- _Activity_:
Every line below must be reproduced exactly. Copy them all.

- _Source data_:
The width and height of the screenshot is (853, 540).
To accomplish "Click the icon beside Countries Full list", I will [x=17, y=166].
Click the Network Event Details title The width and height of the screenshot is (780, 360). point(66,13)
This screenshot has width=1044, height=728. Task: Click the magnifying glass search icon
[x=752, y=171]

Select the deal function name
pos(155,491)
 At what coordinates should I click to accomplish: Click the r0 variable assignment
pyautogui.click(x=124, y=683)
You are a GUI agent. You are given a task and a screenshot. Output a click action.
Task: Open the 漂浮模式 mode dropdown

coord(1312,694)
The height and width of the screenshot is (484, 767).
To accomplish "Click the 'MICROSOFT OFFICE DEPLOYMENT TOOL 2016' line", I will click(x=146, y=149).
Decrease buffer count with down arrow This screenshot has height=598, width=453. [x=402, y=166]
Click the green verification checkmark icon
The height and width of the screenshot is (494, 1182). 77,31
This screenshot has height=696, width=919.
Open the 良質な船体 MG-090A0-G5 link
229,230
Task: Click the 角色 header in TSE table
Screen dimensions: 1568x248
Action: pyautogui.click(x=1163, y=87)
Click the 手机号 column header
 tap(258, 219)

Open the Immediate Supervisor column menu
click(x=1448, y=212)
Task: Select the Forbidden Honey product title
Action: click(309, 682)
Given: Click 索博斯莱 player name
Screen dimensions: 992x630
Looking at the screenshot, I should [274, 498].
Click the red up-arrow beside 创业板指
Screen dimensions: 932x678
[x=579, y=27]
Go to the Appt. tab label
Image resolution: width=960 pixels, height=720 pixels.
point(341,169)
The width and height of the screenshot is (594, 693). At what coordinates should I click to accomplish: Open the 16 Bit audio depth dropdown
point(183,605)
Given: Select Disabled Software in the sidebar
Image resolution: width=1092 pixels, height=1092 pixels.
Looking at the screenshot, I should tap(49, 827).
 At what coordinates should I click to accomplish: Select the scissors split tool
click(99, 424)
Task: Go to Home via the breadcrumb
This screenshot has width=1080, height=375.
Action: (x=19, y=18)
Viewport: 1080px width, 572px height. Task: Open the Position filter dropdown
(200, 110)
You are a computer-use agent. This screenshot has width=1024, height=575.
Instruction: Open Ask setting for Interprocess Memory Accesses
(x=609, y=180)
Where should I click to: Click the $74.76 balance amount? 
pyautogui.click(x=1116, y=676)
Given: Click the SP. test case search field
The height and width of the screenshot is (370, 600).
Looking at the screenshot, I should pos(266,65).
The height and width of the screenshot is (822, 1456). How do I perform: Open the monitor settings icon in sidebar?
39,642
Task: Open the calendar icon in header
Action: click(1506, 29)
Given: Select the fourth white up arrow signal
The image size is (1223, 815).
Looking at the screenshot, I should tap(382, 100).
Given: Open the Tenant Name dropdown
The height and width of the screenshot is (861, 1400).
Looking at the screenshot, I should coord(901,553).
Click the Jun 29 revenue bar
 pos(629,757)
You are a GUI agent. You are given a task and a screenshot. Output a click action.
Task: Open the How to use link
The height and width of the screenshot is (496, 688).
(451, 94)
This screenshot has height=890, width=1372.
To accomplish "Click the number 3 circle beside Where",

- _Reply to the task_:
The width and height of the screenshot is (853, 540).
To accomplish "Click the icon beside Countries Full list", I will [x=17, y=166].
Click the Network Event Details title The width and height of the screenshot is (780, 360). point(66,13)
This screenshot has width=1044, height=728. Task: Click the magnifying glass search icon
[x=752, y=171]

Select the deal function name
pos(155,491)
 At what coordinates should I click to accomplish: Click the r0 variable assignment
pyautogui.click(x=124, y=683)
You are a GUI agent. You are given a task and a screenshot. Output a click action.
Task: Open the 漂浮模式 mode dropdown

coord(1312,694)
The height and width of the screenshot is (484, 767).
To accomplish "Click the 'MICROSOFT OFFICE DEPLOYMENT TOOL 2016' line", I will click(x=146, y=149).
Decrease buffer count with down arrow This screenshot has height=598, width=453. [x=402, y=166]
Click the green verification checkmark icon
The height and width of the screenshot is (494, 1182). 77,31
This screenshot has height=696, width=919.
Open the 良質な船体 MG-090A0-G5 link
229,230
Task: Click the 角色 header in TSE table
Screen dimensions: 1568x248
Action: pyautogui.click(x=1163, y=87)
Click the 手机号 column header
 tap(258, 219)

Open the Immediate Supervisor column menu
click(x=1448, y=212)
Task: Select the Forbidden Honey product title
Action: click(309, 682)
Given: Click 索博斯莱 player name
Screen dimensions: 992x630
Looking at the screenshot, I should [274, 498].
Click the red up-arrow beside 创业板指
Screen dimensions: 932x678
[x=579, y=27]
Go to the Appt. tab label
Image resolution: width=960 pixels, height=720 pixels.
point(341,169)
The width and height of the screenshot is (594, 693). At what coordinates should I click to accomplish: Open the 16 Bit audio depth dropdown
point(183,605)
Given: Select Disabled Software in the sidebar
Image resolution: width=1092 pixels, height=1092 pixels.
Looking at the screenshot, I should tap(49, 827).
 At what coordinates should I click to accomplish: Select the scissors split tool
click(99, 424)
Task: Go to Home via the breadcrumb
This screenshot has width=1080, height=375.
Action: (x=19, y=18)
Viewport: 1080px width, 572px height. Task: Open the Position filter dropdown
(200, 110)
You are a computer-use agent. This screenshot has width=1024, height=575.
Instruction: Open Ask setting for Interprocess Memory Accesses
(x=609, y=180)
Where should I click to: Click the $74.76 balance amount? 
pyautogui.click(x=1116, y=676)
Given: Click the SP. test case search field
The height and width of the screenshot is (370, 600).
Looking at the screenshot, I should pos(266,65).
The height and width of the screenshot is (822, 1456). How do I perform: Open the monitor settings icon in sidebar?
39,642
Task: Open the calendar icon in header
Action: click(1506, 29)
Given: Select the fourth white up arrow signal
The image size is (1223, 815).
Looking at the screenshot, I should tap(382, 100).
Given: Open the Tenant Name dropdown
The height and width of the screenshot is (861, 1400).
Looking at the screenshot, I should coord(901,553).
Click the Jun 29 revenue bar
 pos(629,757)
You are a GUI agent. You are given a task and a screenshot. Output a click action.
Task: Open the How to use link
The height and width of the screenshot is (496, 688).
(451, 94)
This screenshot has height=890, width=1372.
To accomplish "Click the number 3 circle beside Where",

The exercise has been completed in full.